The second subgroup of the posterior axio-appendicular muscle group consists of two deep muscles, which are the levator scapulae and the rhomboids.
The levator scapulae lies in the neck, deep to the sternocleidomastoid muscle and the trapezius.
Proximally, it attaches to the posterior tubercles of the transverse processes of C1 to C4 vertebrae and then descends to distally attach to the medial border of the scapula, superior to the root of the scapular spine.
The levator scapulae is innervated by the dorsal scapular nerve which arises from the anterior rami of C4 and C5, as well as by direct branches from the anterior rami of the C3 and C4 cervical nerves.
“Levator” roughly translates as “lifter”, so when this muscle contracts, it elevates the scapula.
It also fixes the scapula and holds it in place to resist downward forces like when carrying a heavy piece of luggage up the stairs. It also rotates the glenoid cavity inferiorly by rotating the scapula downwards.
Now, let’s have a look at the rhomboids, the muscles that are immediately located deep to the trapezius.
The proximal attachment of the rhomboid minor is to the nuchal ligament and the spinous processes of the C7 and T1 vertebrae.
Distally, rhomboid minor attaches to the medial border of the scapula at the level of the spine of the scapula.
The much larger rhomboid major proximally attaches to the spinous processes of the T2 to T5 vertebrae and distally to the medial border of the scapula inferior to the spine of the scapula.
Both rhomboids are innervated by the dorsal scapular nerve, which receives fibers from the anterior rami of C4 and C5.
Now, to help remember which vertebrae the levator scapulae and rhomboid muscles originate from, you can recall the 4-2-2-4 rule.

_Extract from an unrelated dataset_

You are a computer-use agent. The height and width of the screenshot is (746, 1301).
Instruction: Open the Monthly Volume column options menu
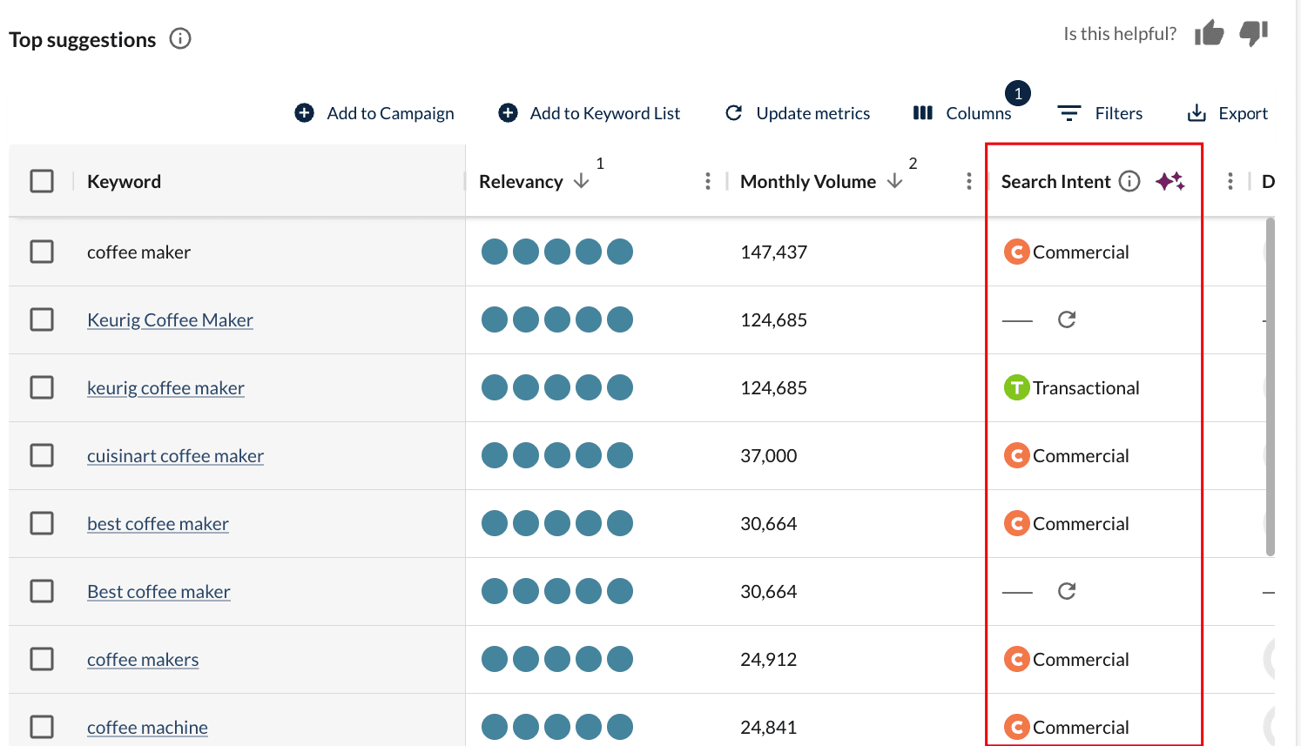pos(969,180)
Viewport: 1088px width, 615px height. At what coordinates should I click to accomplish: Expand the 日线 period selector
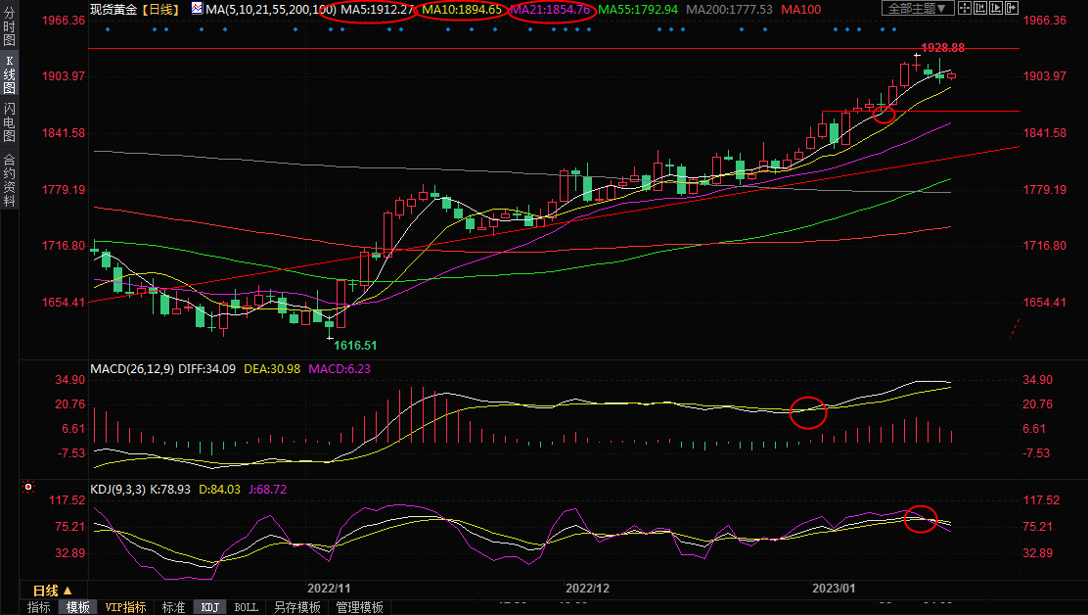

The levator scapulae originates from the first 4 vertebrae - C1 to C4. Then, none of these muscles originate from the next 2 vertebrae, which is C5 & C6.
Then, rhomboid minor originates from the next 2 vertebrae, which is C7 & T1. And finally, rhomboid major originates from the next 4 vertebrae, which is T2 to T5.
So, starting at the top of the vertebral column - 4 vertebrae for the origin of levator scapulae, 2 with no attachment, 2 for rhomboid minor and 4 for rhomboid major. 4-2-2-4!
Okay, now back to the rhomboids. Rhomboid minor and major always contract together, producing scapular retraction and downward rotation of the scapula.
They also assist the serratus anterior in holding the scapula against the thoracic wall.
These movements enable us to forcibly lower the arm, like when driving a stake with a sledgehammer.